My favorite course at Michigan Public Health so far has been Toxicology with Justin Colacino because the coursework is really related to the diseases I studied as a nursing student. It’s been a huge jump from studying nursing to studying industrial hygiene and public health, but occupational diseases and toxicology are the bridge between those two disciplines. We learn how diseases are developed, how people get sick, and how we can protect them — whole populations — from those diseases. I couldn’t do that as a nursing student. I couldn’t really prevent disease, only treat it. So far at Michigan it’s been those types of medically-based classes that I love and I want to take more of them.
I’m doing an internship at the University of Michigan’s Environment, Healthy, and Safety department, working to ensure a healthy workplace and environment for staff, faculty, and students on the Ann Arbor campus. Most of the time that means I’m out using noise-monitoring equipment like a dosimeter or a sound level meter to measure noise around construction workers. Plumbers, carpenters, electricians — I work with all of them, and they’re all both friendly and appreciative of what we do to help keep them safe. On a typical day, we place a dosimeter on a worker’s clothing as they work for 8 hours, and then afterwards we go back and see what the noise level is that they’re exposed to during their day-to-day activities. We also investigate and test the instant sound levels of certain tasks following worker complaints. If noise levels are over a certain number, we know that we need to take some action, like requiring workers to use dual hearing protection. We also enroll those exposed to high noise levels in the OHSA Hearing Conservation Program at the University. Beyond testing, with EHS I’ve also worked on indoor air sampling, health communication materials for campus, and improving confined working spaces.
Before I came to Michigan, I wasn’t a football fan but now I am. I’ve really come to love the sport and I adore the environment. I go to almost every game each season. As part of my work for the Environment, Health, and Safety department on campus each year, I actually do food and safety inspections for football games at the Big House, checking in on concessions and other parts of the stadium. Many people don’t think about it, but the University has a special team that goes to each concession stand and tests the food temperature to make sure it’s in a safe range. They also check the sinks and cooking equipment, and make sure cleaning chemical concentrations are in approved ranges. One of the best parts of that job is that when I finish my inspections, I get to watch the games - sometimes from the press box!
My biggest challenge as an international student at the University of Michigan is the language barrier and sometimes the culture.
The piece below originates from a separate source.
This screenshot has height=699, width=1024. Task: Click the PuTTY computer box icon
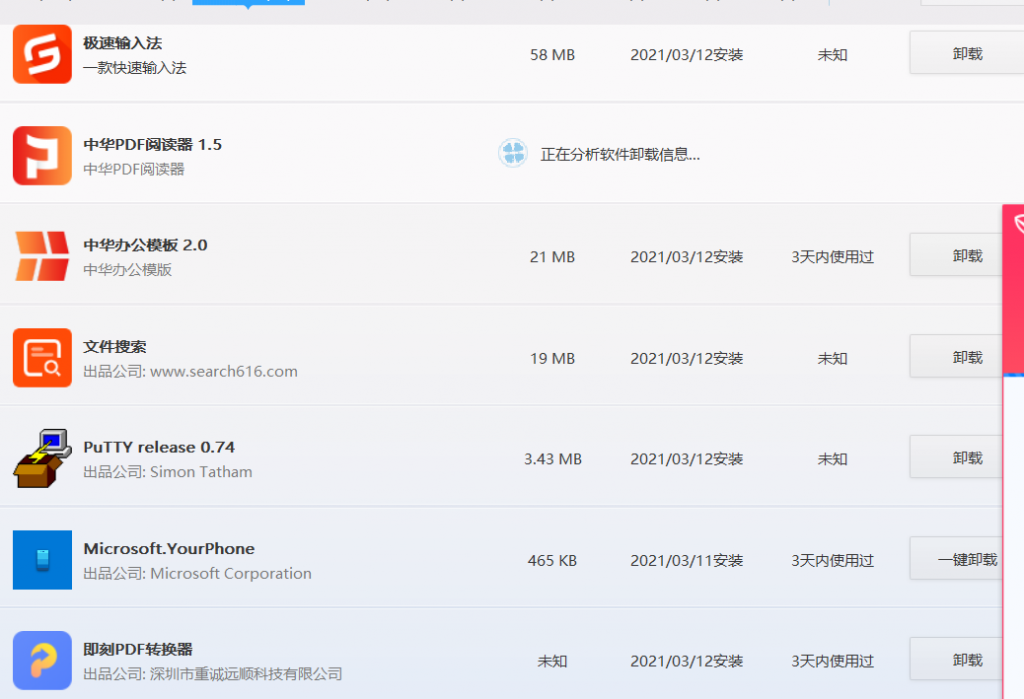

It has been an adjustment and it can be difficult to make real friends here, but student groups like the UMIHSA (University of Michigan Industrial Hygiene Student Association) have helped. With UMIHSA, we get to do things like the Hazwoper training every year, which is a pretty cool day when we travel to the state police station in Lansing, Michigan to train alongside state officials. Hazwoper is an abbreviation for ‘hazardous waste operations and emergency response,’ a set of guidelines produced and maintained by the occupational safety and health administration that regulates hazardous waste operations and emergency services in Michigan and the US. Outside of UMIHSA, I just love everything about campus. I especially love the snow.
I love to drive, and one of my favorite things to do is to go on road trips to national parks. This past summer I did a road trip all the way to Florida in a big loop, and along the way I visited more national parks than I can actually remember. My favorite National Park so far has been the Great Smoky Mountains National Park, along the borders of Tennessee and North Carolina. The views of the mountains are incredible, and seeing the sunset is something I’ll never forget. Sand Dune National Park in Colorado was also wonderful. I went there in the winter so there was snow and sand at the same time, something I’d never imagine. I completed the trip with my boyfriend at the time, and now he is my husband.
My next step is to become an industrial hygienist. I would prefer to stay here in the United States and work, because I’ve learned the regulations inside-and-out and I would like to see how our systems put them into practice to protect workers in different industries. I think, overall, there is more emphasis on workplace safety and health in the US than there is in China right now. Once I’m further along in my career, I will think about going back to China and to work as an advocate for better industrial hygiene standards for healthcare workers, including doctors, nurses, and community providers.